Widespread coral bleaching is “a sign of a truly momentous global change,” with rapid ocean warming is now a threat to corals in the tropical Indian, Pacific, and Atlantic Oceans.
As part of a recent flurry of research and news reports, Resilience.org reports that this is only the third global coral bleaching event in recorded history.
“Over the past 12 months, the temperatures of the upper layers of the ocean have been running unseasonably warm,” explains Hoegh-Guldberg, director of the Global Change Institute at the University of Queensland.
“Underwater heat waves have torn through these tropical regions over summer, and corals across large areas of reef have lost their colour as the algal partners (or symbionts) that provide much of the food for corals have left their tissues. Bereft, corals are beginning to starve, get diseased, and die.”

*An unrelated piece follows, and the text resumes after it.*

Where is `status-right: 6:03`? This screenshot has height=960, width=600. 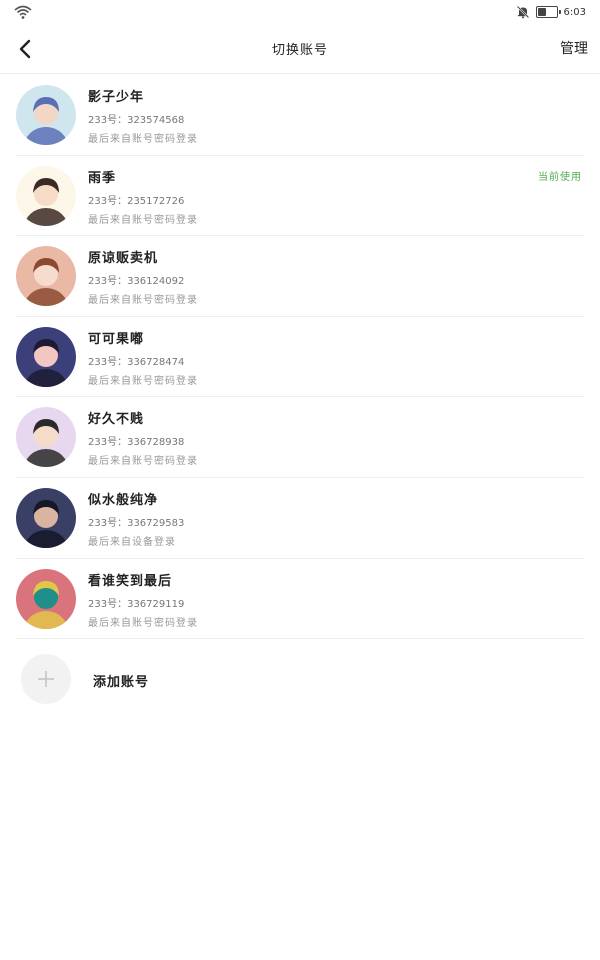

Experience shows that temperature increases of 1º to 3ºC above long-term summer averages are enough to cause large-scale coral die-offs. “The key concern here is that corals are not an inconsequential part of the biology of the ocean,” Hoegh-Guldberg notes. “While geographically insignificant (less than 0.1% of the ocean), coral reefs punch well above their weight in terms of their importance to the ecology of the ocean and to humans.” They’re believed to provide shelter to more than a million species, and “an estimated 500 million people derive food, livelihoods, and other benefits from coral reefs throughout the tropics.”
Research attributes rapid ocean warming to a combination of climate change and the intensity of El Niño—but climate change is likely causing strong El Niños to occur more frequently.